YOUR OBJECTIVE: Reproduce only the lines from the line containing "Instruction: Click the Add reply URL link" to the end of the entries below, including both of those lines.

[Collected data]
^^^^
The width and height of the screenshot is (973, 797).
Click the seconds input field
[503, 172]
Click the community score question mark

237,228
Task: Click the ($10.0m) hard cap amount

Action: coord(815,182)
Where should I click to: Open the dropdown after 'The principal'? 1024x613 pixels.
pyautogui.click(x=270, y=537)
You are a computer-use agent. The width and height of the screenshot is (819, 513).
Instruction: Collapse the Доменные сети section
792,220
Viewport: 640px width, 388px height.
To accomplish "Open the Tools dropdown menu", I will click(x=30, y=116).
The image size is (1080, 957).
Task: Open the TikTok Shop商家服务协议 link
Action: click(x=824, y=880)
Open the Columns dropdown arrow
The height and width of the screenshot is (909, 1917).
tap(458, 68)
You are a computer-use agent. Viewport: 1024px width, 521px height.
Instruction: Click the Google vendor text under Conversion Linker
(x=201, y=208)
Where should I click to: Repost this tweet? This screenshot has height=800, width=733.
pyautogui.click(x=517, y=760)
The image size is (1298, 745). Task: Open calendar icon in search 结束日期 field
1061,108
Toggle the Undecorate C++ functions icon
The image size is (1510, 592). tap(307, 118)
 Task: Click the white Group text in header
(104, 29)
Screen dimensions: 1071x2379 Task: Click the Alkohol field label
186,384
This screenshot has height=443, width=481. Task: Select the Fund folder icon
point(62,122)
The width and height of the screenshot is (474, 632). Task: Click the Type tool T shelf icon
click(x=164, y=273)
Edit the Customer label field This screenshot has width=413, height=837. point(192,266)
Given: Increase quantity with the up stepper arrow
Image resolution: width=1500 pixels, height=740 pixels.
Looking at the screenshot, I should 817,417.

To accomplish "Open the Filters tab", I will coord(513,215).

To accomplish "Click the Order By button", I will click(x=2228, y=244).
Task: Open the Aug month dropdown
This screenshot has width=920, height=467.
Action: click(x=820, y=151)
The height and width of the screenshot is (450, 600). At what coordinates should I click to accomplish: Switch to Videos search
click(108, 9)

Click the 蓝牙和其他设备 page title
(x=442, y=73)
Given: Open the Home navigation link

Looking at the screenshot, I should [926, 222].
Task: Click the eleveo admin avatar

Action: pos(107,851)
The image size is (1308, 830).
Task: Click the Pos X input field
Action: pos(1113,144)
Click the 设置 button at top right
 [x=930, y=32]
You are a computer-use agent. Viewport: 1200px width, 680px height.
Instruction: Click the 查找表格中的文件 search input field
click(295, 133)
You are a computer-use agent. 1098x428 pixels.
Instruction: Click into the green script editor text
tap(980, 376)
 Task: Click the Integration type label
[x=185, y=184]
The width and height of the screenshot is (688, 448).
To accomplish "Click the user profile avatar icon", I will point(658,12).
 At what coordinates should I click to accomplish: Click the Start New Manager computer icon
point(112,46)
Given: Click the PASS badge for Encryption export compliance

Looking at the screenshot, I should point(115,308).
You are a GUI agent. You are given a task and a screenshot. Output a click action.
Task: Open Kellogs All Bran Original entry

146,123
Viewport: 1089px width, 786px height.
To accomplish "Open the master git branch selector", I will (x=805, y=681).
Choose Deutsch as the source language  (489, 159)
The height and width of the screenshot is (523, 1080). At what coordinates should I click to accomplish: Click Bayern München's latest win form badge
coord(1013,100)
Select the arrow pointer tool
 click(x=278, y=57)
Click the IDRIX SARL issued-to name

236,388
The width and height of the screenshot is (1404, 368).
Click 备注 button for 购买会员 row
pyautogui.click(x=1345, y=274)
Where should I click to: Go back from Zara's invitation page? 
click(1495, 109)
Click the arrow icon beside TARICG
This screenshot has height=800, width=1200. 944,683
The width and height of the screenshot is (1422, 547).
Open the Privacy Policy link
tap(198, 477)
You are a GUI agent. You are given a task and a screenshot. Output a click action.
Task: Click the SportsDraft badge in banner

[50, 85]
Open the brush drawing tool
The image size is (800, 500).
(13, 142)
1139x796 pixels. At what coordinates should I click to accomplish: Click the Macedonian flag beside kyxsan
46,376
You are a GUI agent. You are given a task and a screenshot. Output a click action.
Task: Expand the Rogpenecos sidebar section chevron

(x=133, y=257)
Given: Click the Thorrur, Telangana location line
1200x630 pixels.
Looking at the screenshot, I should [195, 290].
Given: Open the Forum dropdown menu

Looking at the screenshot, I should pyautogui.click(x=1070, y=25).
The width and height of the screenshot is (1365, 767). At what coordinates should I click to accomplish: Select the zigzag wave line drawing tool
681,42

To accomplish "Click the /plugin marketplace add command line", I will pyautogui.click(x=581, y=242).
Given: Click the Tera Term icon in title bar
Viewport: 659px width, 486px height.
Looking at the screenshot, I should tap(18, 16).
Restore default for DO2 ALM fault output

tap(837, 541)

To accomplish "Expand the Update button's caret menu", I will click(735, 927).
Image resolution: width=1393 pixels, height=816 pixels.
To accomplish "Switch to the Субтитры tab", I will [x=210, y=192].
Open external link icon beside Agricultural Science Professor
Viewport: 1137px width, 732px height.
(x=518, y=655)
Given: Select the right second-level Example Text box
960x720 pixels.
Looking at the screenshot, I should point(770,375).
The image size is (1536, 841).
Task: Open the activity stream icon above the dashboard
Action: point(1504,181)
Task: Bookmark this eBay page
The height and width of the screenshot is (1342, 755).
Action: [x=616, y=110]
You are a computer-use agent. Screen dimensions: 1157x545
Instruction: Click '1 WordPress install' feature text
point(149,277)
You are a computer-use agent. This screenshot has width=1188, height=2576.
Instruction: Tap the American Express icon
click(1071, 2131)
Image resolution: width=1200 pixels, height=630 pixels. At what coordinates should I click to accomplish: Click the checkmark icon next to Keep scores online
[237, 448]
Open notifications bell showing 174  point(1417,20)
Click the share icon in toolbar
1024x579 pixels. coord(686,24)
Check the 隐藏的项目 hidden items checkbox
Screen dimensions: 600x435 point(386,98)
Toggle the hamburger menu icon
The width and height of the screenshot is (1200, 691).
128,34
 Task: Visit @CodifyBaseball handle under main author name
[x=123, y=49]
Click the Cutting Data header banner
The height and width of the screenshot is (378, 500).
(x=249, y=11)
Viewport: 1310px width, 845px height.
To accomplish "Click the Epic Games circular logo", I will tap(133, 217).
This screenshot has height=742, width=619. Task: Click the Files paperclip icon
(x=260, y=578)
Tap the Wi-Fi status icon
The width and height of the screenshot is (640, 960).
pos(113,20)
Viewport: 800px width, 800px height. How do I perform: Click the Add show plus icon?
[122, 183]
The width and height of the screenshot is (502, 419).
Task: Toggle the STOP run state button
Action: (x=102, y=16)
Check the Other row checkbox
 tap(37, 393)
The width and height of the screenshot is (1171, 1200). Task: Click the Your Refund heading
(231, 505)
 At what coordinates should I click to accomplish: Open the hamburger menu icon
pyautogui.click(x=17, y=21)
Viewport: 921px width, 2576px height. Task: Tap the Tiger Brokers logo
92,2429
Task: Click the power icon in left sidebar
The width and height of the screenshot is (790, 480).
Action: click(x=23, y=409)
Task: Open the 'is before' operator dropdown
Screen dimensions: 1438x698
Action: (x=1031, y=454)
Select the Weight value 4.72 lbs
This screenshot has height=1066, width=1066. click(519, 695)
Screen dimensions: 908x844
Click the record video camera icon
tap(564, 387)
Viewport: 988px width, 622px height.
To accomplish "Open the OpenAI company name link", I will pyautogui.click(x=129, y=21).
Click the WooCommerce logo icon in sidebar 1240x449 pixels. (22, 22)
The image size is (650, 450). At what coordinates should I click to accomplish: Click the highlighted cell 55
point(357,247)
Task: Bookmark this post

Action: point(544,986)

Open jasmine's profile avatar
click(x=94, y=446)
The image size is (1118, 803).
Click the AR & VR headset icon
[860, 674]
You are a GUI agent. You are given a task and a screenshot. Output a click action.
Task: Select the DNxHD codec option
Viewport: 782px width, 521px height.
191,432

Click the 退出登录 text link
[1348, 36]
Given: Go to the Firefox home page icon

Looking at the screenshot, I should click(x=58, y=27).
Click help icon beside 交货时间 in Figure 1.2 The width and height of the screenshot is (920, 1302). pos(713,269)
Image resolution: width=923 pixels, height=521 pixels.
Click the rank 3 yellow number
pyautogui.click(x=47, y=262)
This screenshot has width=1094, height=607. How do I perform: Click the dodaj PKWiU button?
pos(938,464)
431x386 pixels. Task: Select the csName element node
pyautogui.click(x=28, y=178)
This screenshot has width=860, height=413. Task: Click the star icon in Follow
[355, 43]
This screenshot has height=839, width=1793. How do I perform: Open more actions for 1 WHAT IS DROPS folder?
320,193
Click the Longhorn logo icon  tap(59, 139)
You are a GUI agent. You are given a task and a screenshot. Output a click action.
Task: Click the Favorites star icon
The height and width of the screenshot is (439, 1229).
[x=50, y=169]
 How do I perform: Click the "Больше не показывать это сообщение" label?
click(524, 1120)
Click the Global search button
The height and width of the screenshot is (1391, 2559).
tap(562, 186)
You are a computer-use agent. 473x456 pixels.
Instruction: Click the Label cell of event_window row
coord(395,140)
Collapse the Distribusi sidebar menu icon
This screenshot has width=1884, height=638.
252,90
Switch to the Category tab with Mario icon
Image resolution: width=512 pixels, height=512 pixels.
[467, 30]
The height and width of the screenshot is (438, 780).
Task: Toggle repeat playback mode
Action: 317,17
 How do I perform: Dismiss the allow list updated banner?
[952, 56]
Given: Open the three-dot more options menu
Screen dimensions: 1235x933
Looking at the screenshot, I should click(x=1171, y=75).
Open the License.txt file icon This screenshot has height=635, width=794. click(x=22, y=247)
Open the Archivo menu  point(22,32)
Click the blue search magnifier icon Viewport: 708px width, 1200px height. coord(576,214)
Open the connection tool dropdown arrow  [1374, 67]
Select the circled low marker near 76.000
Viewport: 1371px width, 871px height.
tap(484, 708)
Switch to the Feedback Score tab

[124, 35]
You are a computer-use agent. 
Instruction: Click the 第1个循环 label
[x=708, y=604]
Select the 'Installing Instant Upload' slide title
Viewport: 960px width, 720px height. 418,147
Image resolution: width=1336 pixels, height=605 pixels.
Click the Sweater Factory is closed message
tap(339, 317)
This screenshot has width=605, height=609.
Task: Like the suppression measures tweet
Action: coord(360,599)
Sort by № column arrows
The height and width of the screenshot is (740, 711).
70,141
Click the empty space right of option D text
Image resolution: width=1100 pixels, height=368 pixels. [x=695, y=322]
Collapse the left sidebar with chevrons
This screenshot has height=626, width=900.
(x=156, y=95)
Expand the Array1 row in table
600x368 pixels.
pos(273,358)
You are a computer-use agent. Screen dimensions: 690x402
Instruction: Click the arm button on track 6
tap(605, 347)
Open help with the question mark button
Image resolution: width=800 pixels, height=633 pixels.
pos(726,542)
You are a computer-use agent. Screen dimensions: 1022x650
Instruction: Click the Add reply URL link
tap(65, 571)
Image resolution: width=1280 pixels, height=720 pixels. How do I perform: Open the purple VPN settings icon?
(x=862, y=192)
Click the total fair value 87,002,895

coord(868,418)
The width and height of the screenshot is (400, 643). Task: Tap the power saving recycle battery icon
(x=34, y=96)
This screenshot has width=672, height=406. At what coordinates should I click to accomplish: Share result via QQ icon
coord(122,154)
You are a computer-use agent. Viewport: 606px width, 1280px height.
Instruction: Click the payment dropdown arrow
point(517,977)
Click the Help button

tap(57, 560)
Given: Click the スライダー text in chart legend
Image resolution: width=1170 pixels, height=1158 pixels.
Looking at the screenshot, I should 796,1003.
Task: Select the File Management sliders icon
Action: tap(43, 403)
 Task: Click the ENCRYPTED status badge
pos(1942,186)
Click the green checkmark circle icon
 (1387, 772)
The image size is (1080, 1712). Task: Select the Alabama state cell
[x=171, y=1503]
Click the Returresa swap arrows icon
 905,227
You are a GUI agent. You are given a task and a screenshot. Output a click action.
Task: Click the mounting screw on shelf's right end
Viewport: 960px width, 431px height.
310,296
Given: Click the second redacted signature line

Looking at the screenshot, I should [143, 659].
^^^^
YOUR RESPONSE:
Instruction: Click the Add reply URL link
tap(65, 571)
Image resolution: width=1280 pixels, height=720 pixels. How do I perform: Open the purple VPN settings icon?
(x=862, y=192)
Click the total fair value 87,002,895

coord(868,418)
The width and height of the screenshot is (400, 643). Task: Tap the power saving recycle battery icon
(x=34, y=96)
This screenshot has width=672, height=406. At what coordinates should I click to accomplish: Share result via QQ icon
coord(122,154)
You are a computer-use agent. Viewport: 606px width, 1280px height.
Instruction: Click the payment dropdown arrow
point(517,977)
Click the Help button

tap(57, 560)
Given: Click the スライダー text in chart legend
Image resolution: width=1170 pixels, height=1158 pixels.
Looking at the screenshot, I should 796,1003.
Task: Select the File Management sliders icon
Action: tap(43, 403)
 Task: Click the ENCRYPTED status badge
pos(1942,186)
Click the green checkmark circle icon
 (1387, 772)
The image size is (1080, 1712). Task: Select the Alabama state cell
[x=171, y=1503]
Click the Returresa swap arrows icon
 905,227
You are a GUI agent. You are given a task and a screenshot. Output a click action.
Task: Click the mounting screw on shelf's right end
Viewport: 960px width, 431px height.
310,296
Given: Click the second redacted signature line

Looking at the screenshot, I should [143, 659].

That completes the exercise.